Lerner told Donald Dell in an interview, “We really can only afford to have one of those two guys. They’re huge numbers. We already have a really large payroll to begin with.”

As Dybas notes, there are myriad reasons why Lerner would say this publicly. If Lerner had instead said, “Yeah, we’re filthy stinking rich, especially coming off of a World Series win. We could afford to get every free agent if we wanted to,” then the Nationals would have no leverage in negotiations. Creating artificial scarcity increases the Nationals’ leverage when negotiating with Boras and his clients. And as Dybas also points out, Lerner’s statement also prepares fans for an unsatisfactory outcome not unlike when the club took itself out of the running to bring back outfielder Bryce Harper earlier this year. This not to say Lerner’s statement is justified; it’s just how things work in the current system.

Lerner also defended the Nationals’ approach to free agency. He said, “They think you’re really back there printing money and it’s whoever goes to the highest bidder. It’s not that way at all. You give these fellas — there’s a negotiation that goes on, but…We’ve been pretty successful in free agency over time. You’re not going to get everybody. Certain players may want to go home, closer to where their home is. You never know the reason why people move on. But, we’ve been very successful. Probably one of the most successful teams in free agency the last 10 years. We’re very proud of our record. But, again, I think people have to realize, it’s not all up to us.”

### RECORDED INFORMATION
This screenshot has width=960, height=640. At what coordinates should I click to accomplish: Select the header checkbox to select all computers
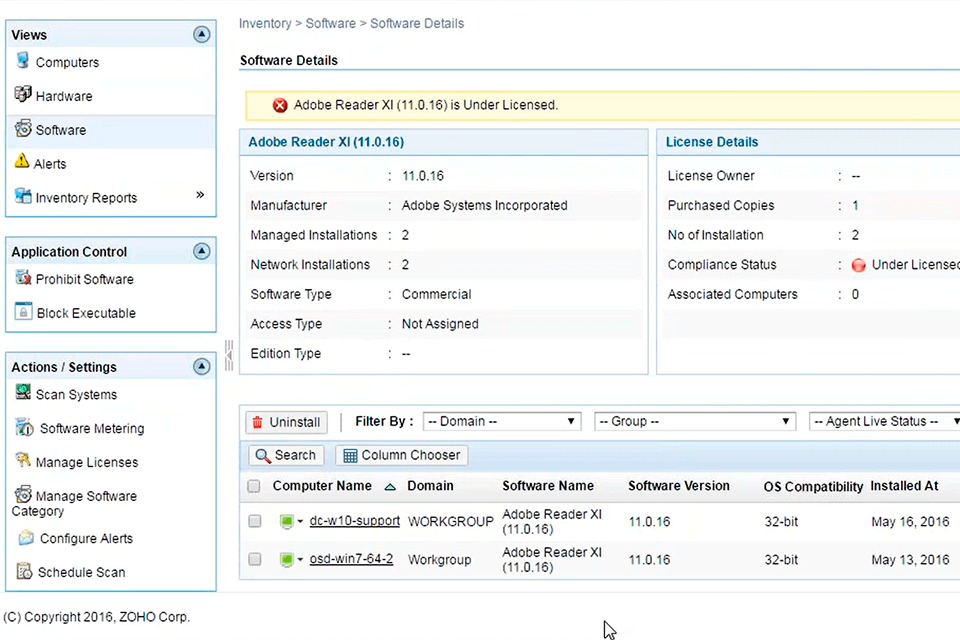[253, 486]
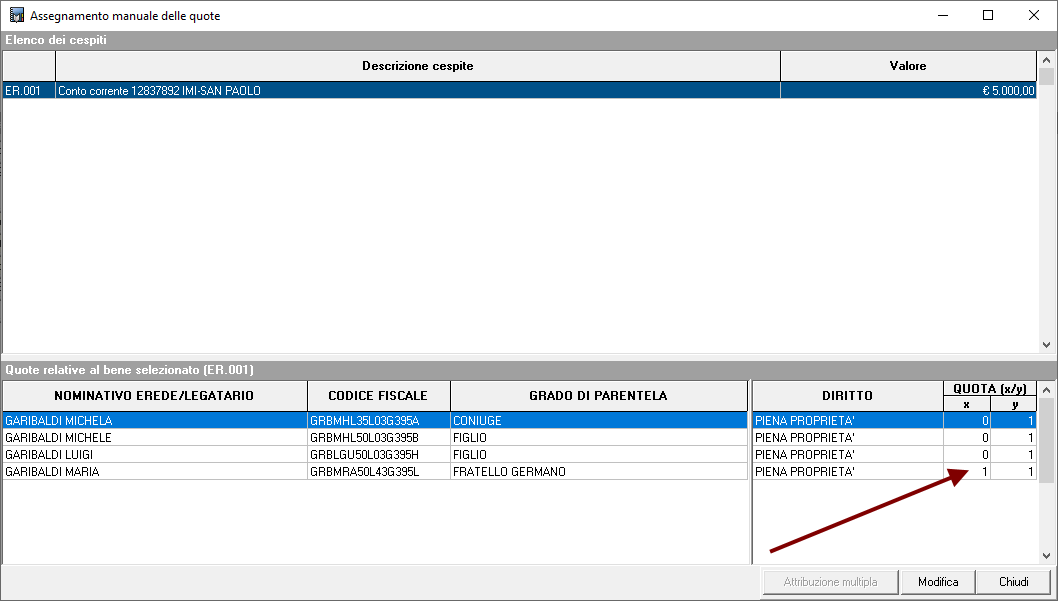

### TASKS TO PERFORM
1) Write out the passage on Lerner's comments about the Nationals and free agency, starting at "As Dybas notes, there" and ending at "the current system.".
2) List every person the passage on Lerner's comments about the Nationals and free agency mentions by name.
3) Continue the passage on Lerner's comments about the Nationals and free agency from its final sentence.

### ANSWERS PER TASK
1)
As Dybas notes, there are myriad reasons why Lerner would say this publicly. If Lerner had instead said, “Yeah, we’re filthy stinking rich, especially coming off of a World Series win. We could afford to get every free agent if we wanted to,” then the Nationals would have no leverage in negotiations. Creating artificial scarcity increases the Nationals’ leverage when negotiating with Boras and his clients. And as Dybas also points out, Lerner’s statement also prepares fans for an unsatisfactory outcome not unlike when the club took itself out of the running to bring back outfielder Bryce Harper earlier this year. This not to say Lerner’s statement is justified; it’s just how things work in the current system.

2) Lerner, Donald Dell, Dybas, Boras, Bryce Harper

3)
It is true that the Nationals have been one of the most active teams in free agency in recent years. In a league that has otherwise done the opposite, they deserve some credit for that. But the Nationals are also keenly aware of the competitive balance tax threshold, which teams use as a de facto salary cap. They don’t have to, but they choose to because it’s a convenient structure that allows them to limit expenditures.

At the end of the day, it’s baseball’s financial structure that is rotten. It forces constant misinformation out of everyone’s mouths so as to protect their financial interests and leverage, and incentivizes teams to value profits above all. In a perfect world, MLB team owners wouldn’t need to cry poor every offseason, but we don’t live in such a world.